Discussion of FLA ruling on guns in parking lots

Posted by David Hardy · 31 July 2008 01:45 PM

A clear discussion, at last, in the St. Petersburg Times. The ruling apparently upheld rights of employees to have guns in parked cars, but not the right of customers to. The latter was keyed to how the legislature worded the statute, so they can amend it to cure the problem.

In the meantime, I wonder how a company would enforce against a customer anyway? They can always demand to search employees' cars with threat of firing them, but a customer has a right to tell them to go to. I doubt any commercial establishment that actually searched customers' cars as a condition to coming into the store would be in business very long.

· State legislation

2 Comments | Leave a comment

Gregory Morris | July 31, 2008 7:37 PM | Reply

Maybe they'll just ask to search cars with NRA stickers on the side?

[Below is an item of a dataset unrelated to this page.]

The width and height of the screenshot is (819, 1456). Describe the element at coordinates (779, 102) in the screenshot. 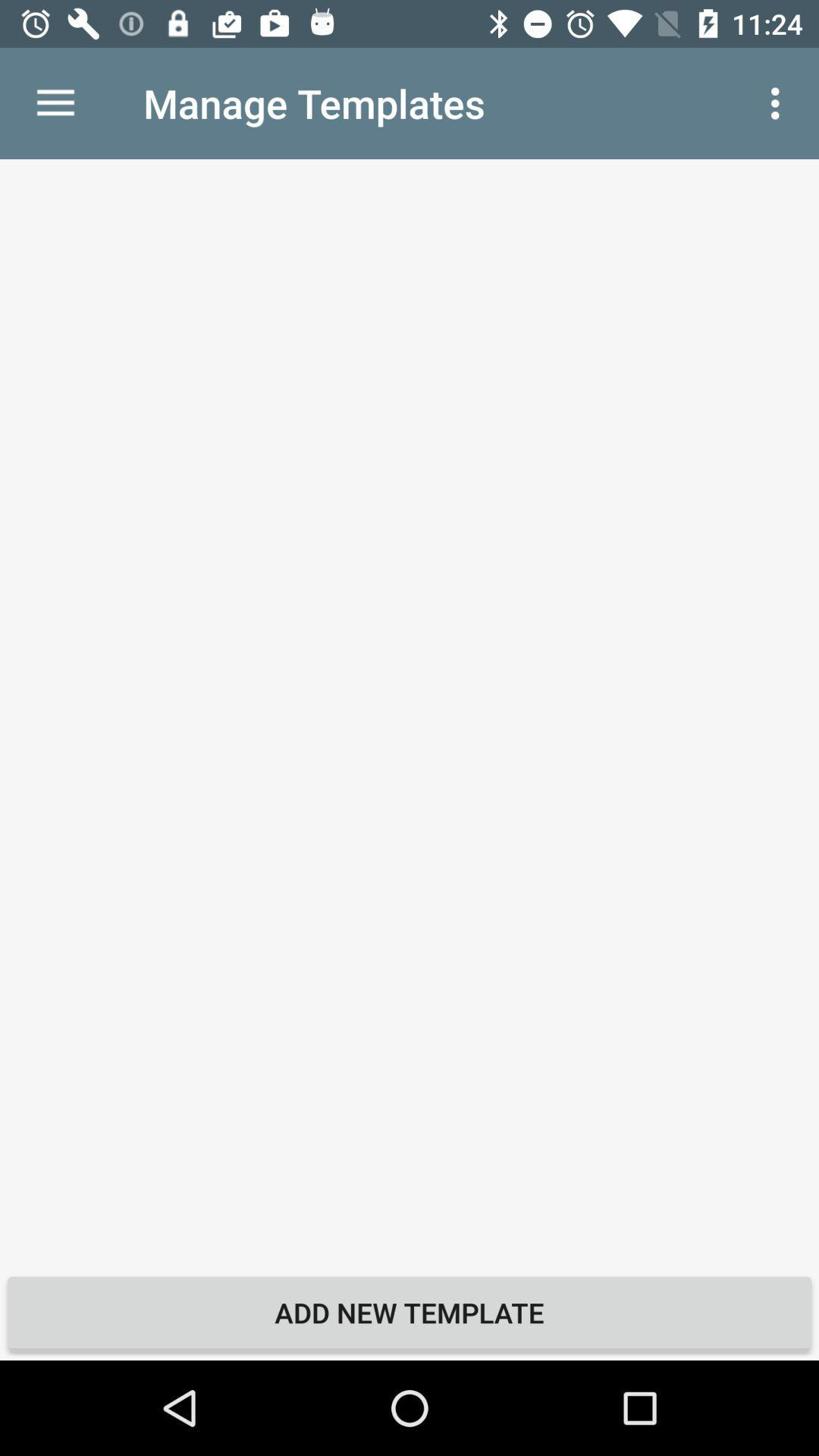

This is the reason I think the law is really a solution in search of a problem... current Florida law gives no legal weight to "no guns allowed" signs. That means, as a customer, I can still carry my firearm onto a business's property either in my car or concealed on my hip. The only way I could face prosecution is if the owner discovers my firearms and I fail to leave upon their request.

So this is really a non-issue.

wrangler5 | August 1, 2008 12:00 PM | Reply

I have had a chance to read the entire opinion in this case. It is a VERY well written piece, and preserves the core of the original legislation - CCW holders may keep guns in their cars on their employer's parking lots. (The original bill allowed ALL employees to keep guns in their cars, but before final passage this was cut back to CCW holders only, presumably for internal political reasons.)

The part of the opinion that deals with businesses being able to keep CUSTOMERS from having guns in their cars is, as I read it, an (intellectually) accurate but (practically) irrelevant excursion into statutory and constitutional analysis. It is based on the very specific statutory definitions of the terms "employee" and "employer," which the judge observed "do not comport with ordinary English usage nor with the terms' commonly applied legal definitions." These definitions would have made sense when the law applied to all employees, but they became irrational (and were not changed) when the law's coverage was cut back to employees with CCW permits only.

There is little if any opposition in Florida to guns in cars. I have visited Florida at least once a year for the past 30 years and have never seen a parking lot posted against guns (for that matter, I haven't seen a business posted, either.) So the judge's decision that a business MAY forbid guns in customers' cars in its parking lot probably will have zero effect on the ground.